[Data entries]
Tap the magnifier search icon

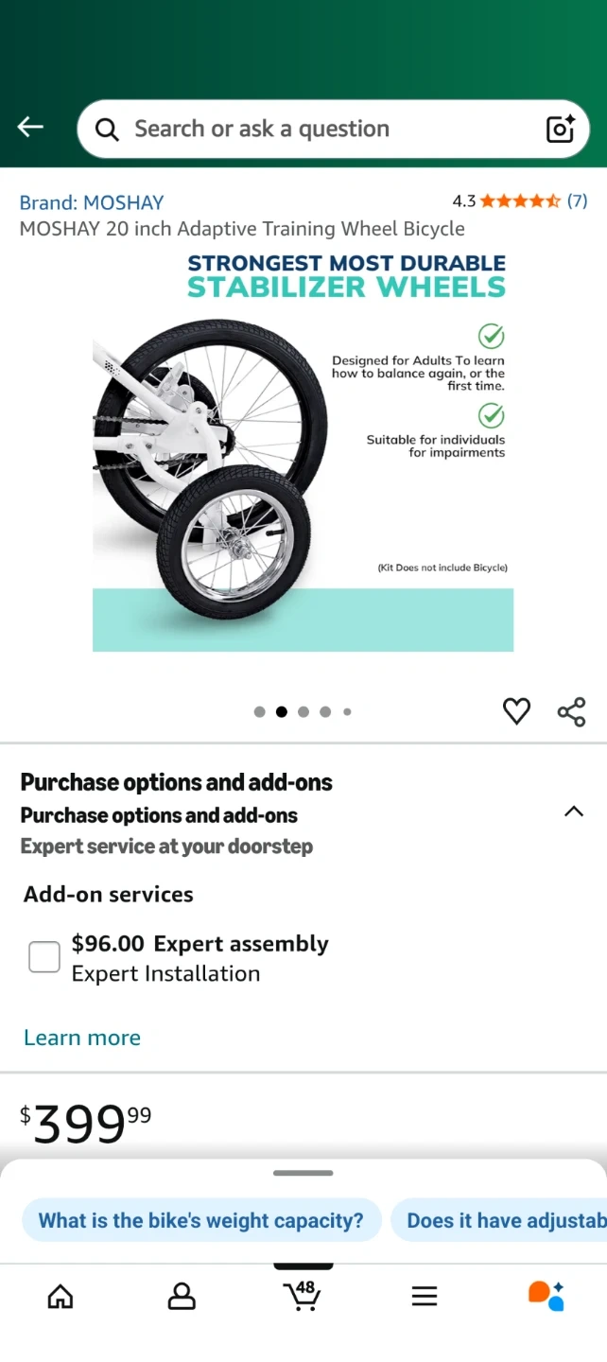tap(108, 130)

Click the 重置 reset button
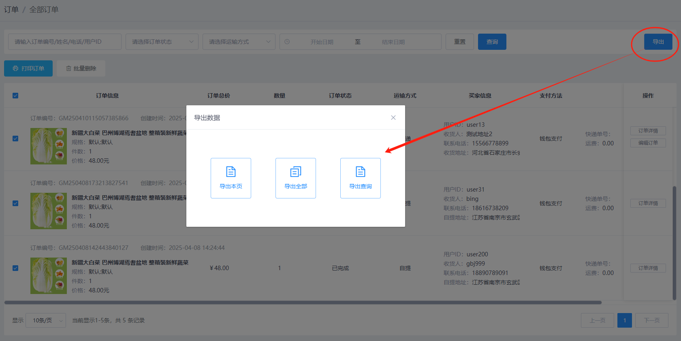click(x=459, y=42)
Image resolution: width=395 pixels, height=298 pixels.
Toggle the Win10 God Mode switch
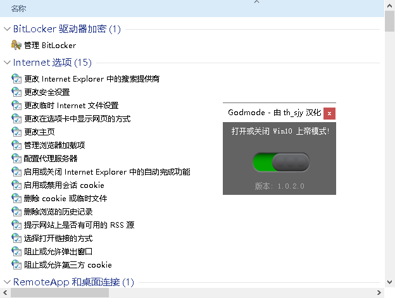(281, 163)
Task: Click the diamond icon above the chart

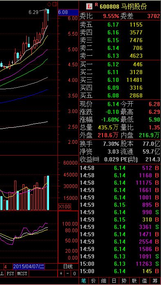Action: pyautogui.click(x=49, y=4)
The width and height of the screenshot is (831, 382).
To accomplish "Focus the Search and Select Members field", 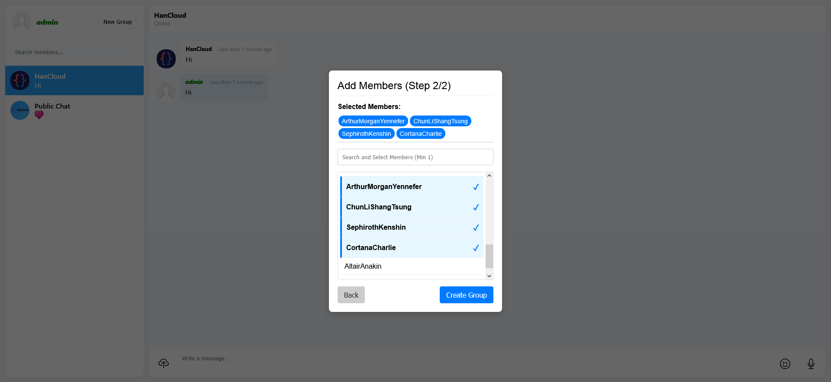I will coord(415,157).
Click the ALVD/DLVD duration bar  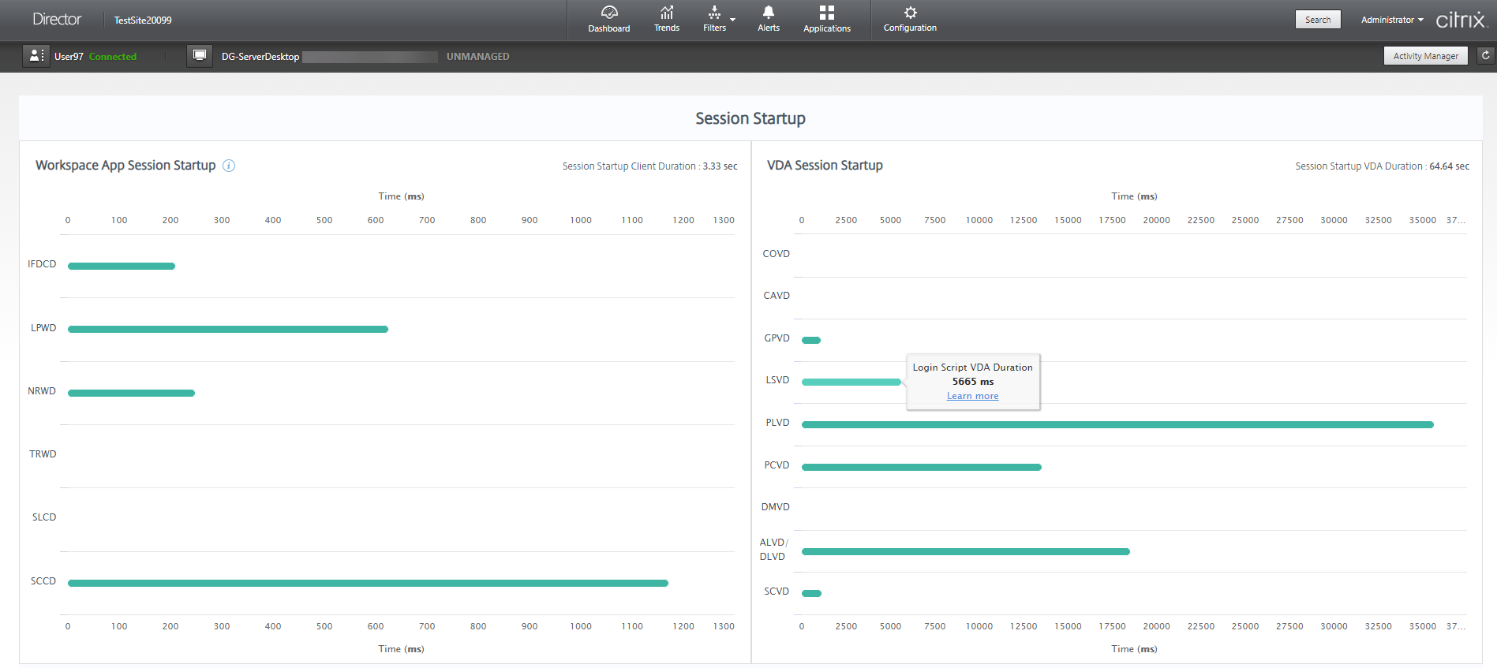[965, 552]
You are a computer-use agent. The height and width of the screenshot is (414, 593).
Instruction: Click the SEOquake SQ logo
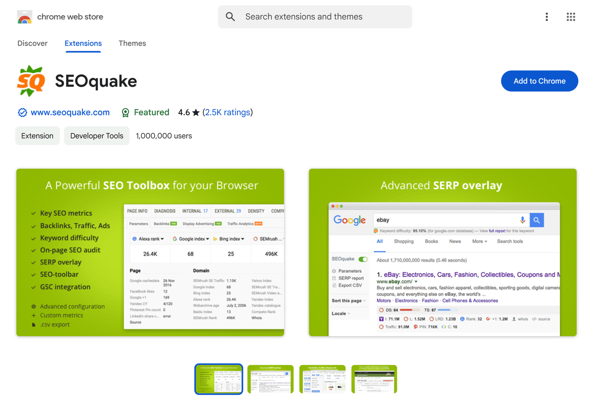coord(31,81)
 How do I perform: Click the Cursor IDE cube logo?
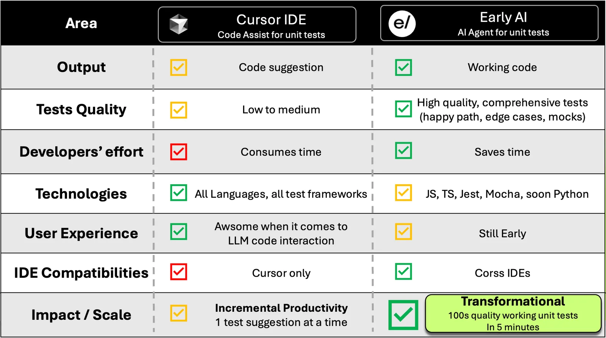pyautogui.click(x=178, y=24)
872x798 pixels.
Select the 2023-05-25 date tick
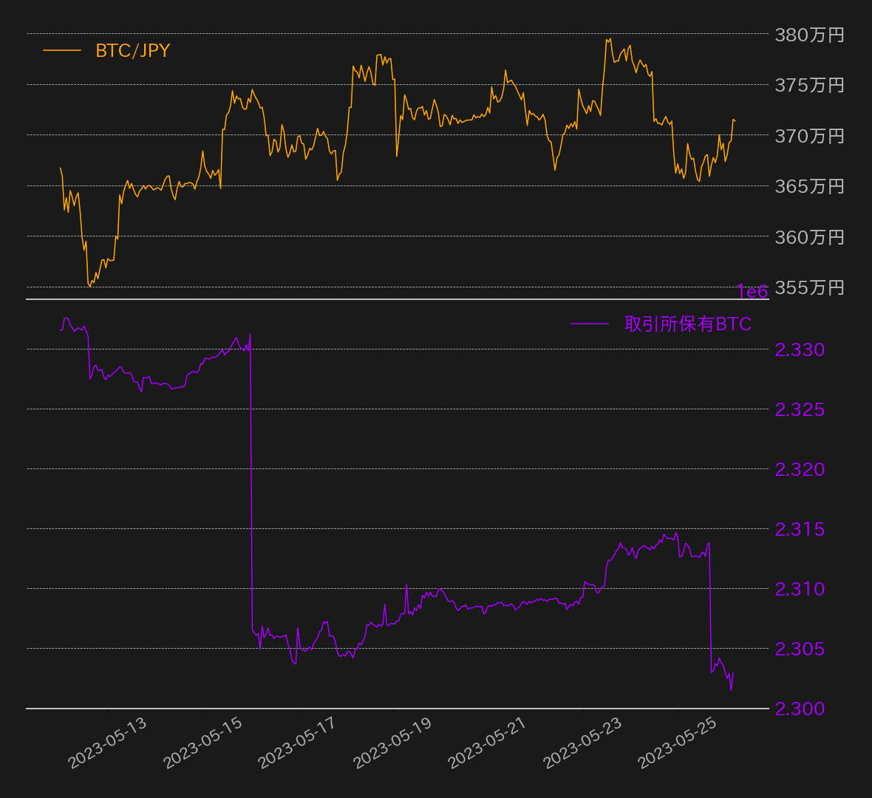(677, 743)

● **PROBLEM**
The line containing "Instruction: Click the SEOquake SQ logo" marks the start: set down exactly that line and every line after it through the last line of the data, without any pictures.

● **TASK RESULT**
Instruction: Click the SEOquake SQ logo
coord(31,81)
 How do I perform: Click the Cursor IDE cube logo?
pyautogui.click(x=178, y=24)
872x798 pixels.
Select the 2023-05-25 date tick
(677, 743)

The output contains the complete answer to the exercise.